24 Mart 2009 Salı

Daralma bütçeyi vuruyor

Küresel kriz, dünya ekonomilerinde ciddi hasarlar bırakırken, bütçelerde de rekor açıklara yol açıyor.
ABD'de, eylülde sona erecek olan 2009 mali yılı tahmini bütçe açığının 1,75 trilyon dolar olması bekleniyor. Ülke GSYH'sının yüzde 12,3'üne denk gelen bu tutar, İkinci Dünya Savaşı'ndan bu yana görülen en büyük açık. Hem tutar, hem nisbi olarak.
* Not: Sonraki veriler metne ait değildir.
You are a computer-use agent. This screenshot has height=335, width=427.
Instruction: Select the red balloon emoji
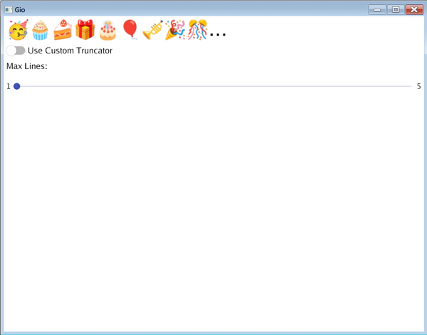(130, 30)
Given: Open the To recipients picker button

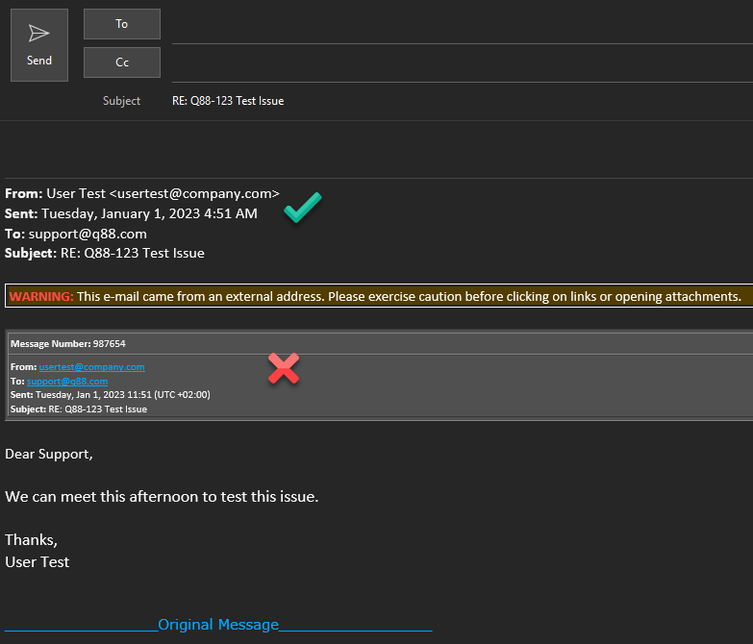Looking at the screenshot, I should tap(122, 24).
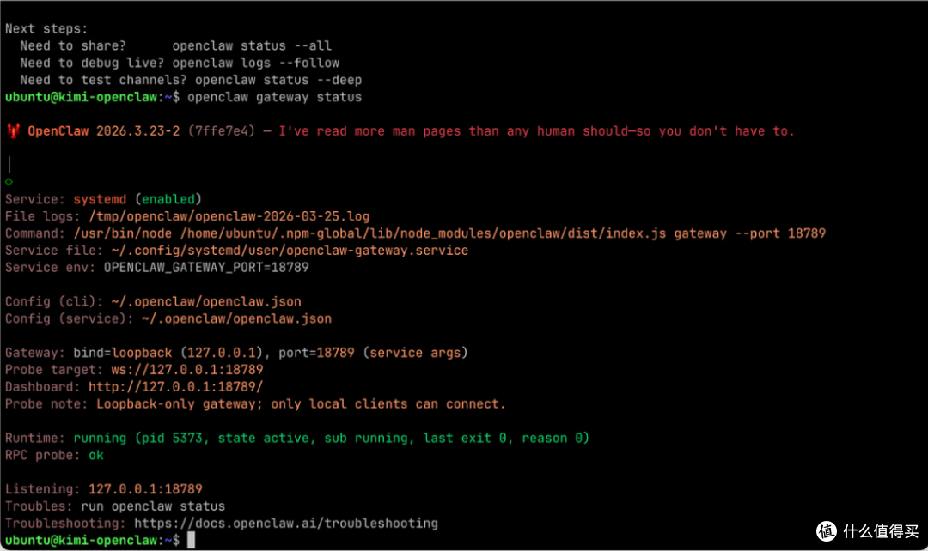Open the docs.openclaw.ai troubleshooting link
This screenshot has width=928, height=551.
point(286,524)

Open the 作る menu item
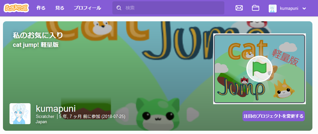[41, 8]
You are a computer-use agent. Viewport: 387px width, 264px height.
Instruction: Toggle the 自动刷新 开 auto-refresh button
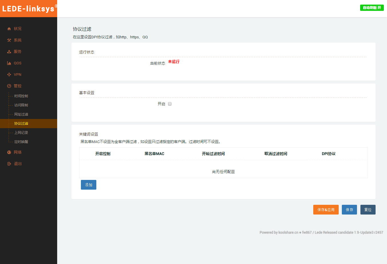tap(372, 8)
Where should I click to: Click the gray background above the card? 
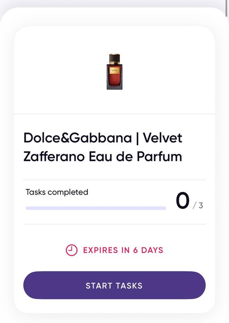point(115,4)

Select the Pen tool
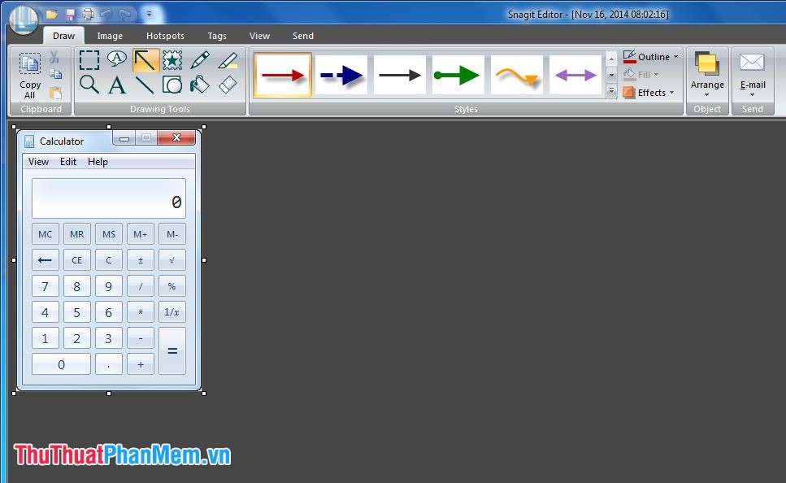(x=199, y=59)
Açığın bu kadar büyük olmasının sebebi, batık bankalar ve şirketlere aktarılan paraların yanı sıra ekonomiyi canlandırmak için açıklanan tedbir paketleri. Sadece ABD değil, Kanada'dan AB ülkelerine ve Japonya'ya kadar pek çok gelişmiş ülke, ekonomideki çöküşü durdurabilmek için bütçede açık verme pahasına tedbirler açıklıyor. Kemer sıkmanın krizi daha da derinleştireceği korkusu var çünkü.

Böyle olunca ülkeler, hükümetler bütçe sorunuyla boğuşuyor. Bir yanda durgunluk sebebiyle azalan ve azalması beklenen bütçe gelirleri, diğer yanda artan harcamalar.

2009'un ilk iki ayına ilişkin bütçe rakamları, Türkiye'de de gelirlerin neredeyse yerinde saydığını, harcamalarınsa arttığını gösteriyor. Maliye Bakanlığı'nın verilerine göre, şubat ayındaki bütçe açığı 7,39 milyar TL olarak gerçekleşti. Yılın ilk iki ayına ait toplam rakam ise 10,36 milyar TL. Bu, yıl sonu için öngörülen 10,4 milyarlık açık hedefine yakın bir tutar.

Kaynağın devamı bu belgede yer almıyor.